The ability to engage in joint actions is a critical step toward becoming a cooperative human being. In particular, forming a commitment with a partner to achieve a goal that one cannot achieve alone is important for functioning in society. Previous research has shown that children begin collaborating with others between ages 2 and 3 years. However, it’s less clear whether they understand the concept of joint commitments with binding obligations. A new study looked at this phenomenon and suggests that children as young as 3 understand and value the obligations that accompany a joint commitment – and that they resent a partner who breaks a commitment for selfish reasons.
The study, by researchers at the Max Planck Institute for Evolutionary Anthropology (in Germany) and Duke University, appears in the journal Child Development.
“Collaborating with joint goals that structure individuals’ roles in pursuit of shared rewards is a uniquely human form of social interaction,” explains Margarita Svetlova, visiting assistant professor of psychology at Duke University, who contributed to the study. “In this study, we wanted to see what children understand about the specific roles each of them must play to achieve joint success in an interdependent task, and how they react to partners who fail to do their part for various reasons.”
Researchers presented 72 pairs of 3-year-olds (for a total of 144 children) with a collaborative task – pulling on a rope together to move a block toward a set of marbles to get a reward; the children were tested in same-sex pairs and agreed verbally to play the game together. The children were predominantly middle-class and White, and they lived in a medium-sized German city.
During the task, one of the partners – who had been trained before engaging in the task – stopped cooperating with the other, either leaving the collaborative task to receive an individual reward (the selfish condition), stopping because he or she operated the toy inefficiently (the ignorant condition), or quitting because the toy broke (the accidental condition).
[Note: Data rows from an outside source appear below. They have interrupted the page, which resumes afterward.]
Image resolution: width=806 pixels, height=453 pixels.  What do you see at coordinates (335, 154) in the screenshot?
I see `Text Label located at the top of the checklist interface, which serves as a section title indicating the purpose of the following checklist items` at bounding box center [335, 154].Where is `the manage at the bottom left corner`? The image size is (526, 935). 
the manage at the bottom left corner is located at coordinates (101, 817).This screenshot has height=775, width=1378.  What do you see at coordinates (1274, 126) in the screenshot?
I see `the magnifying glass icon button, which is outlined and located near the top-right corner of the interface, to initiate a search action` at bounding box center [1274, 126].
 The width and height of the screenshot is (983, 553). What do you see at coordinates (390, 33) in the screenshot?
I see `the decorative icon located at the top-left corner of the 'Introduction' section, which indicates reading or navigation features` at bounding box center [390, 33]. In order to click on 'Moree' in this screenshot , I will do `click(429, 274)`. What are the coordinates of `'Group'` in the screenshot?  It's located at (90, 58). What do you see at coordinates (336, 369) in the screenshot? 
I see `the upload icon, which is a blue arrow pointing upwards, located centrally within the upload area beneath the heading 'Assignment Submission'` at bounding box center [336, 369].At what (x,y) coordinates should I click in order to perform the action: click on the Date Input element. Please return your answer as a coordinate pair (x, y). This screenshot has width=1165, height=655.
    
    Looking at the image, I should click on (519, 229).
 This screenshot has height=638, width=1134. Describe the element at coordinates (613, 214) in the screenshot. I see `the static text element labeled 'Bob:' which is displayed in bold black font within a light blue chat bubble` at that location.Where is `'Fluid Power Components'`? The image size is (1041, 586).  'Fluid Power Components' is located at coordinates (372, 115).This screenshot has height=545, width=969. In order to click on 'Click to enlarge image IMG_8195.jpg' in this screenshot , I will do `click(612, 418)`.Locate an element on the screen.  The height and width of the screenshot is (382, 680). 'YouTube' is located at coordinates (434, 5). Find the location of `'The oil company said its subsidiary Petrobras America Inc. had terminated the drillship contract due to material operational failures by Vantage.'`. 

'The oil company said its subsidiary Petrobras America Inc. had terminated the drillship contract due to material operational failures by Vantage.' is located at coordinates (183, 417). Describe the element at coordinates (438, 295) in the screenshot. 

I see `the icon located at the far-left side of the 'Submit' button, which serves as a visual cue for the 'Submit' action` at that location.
Researchers then observed children’s reactions to their partner’s defection and what they did next: Some tattled, others became emotionally aroused, and still others taught their partner how to engage in the task.
The study found that 3-year-olds could coordinate their actions with others in joint tasks, and that they understood these tasks were collaborative commitments and protested when a partner defected selfishly and knowingly. Children were naturally frustrated when the task was interrupted for any reason, but they reacted more strongly and with more resentment–tattling on their partner and becoming more aroused–when they thought their partner had broken the joint commitment (the selfish condition). “This illustrates children’s growing understanding of norms of cooperative co-existence and the obligations they entail,” explains Svetlova.
When a partner’s defection happened because of a reason outside his or her control (the accidental condition) or because the partner didn’t know how to do the task (the ignorant condition), the children were less upset, the researchers found. In the latter condition, children were more likely to teach their partner how to do the task and less likely to protest the interruption.
“The outcome of an unsuccessful collaboration was the same in all three conditions, but the children’s reactions were drastically different,” adds Svetlova. “That tells us that the children in our study correctly inferred and addressed the underlying intentions of their partners.”
“Our findings have important implications for parents and preschool teachers,” suggests Ulrike Kachel, Ph.D. student at the Max Planck Institute for Evolutionary Anthropology, who led the study. “Young children have a stronger foundation in terms of their understanding of joint commitments than has previously been understood. Those working with children in the home and in classrooms can build on this foundation by incorporating joint activities, such as cooperative independent tasks, into children’s interactions.”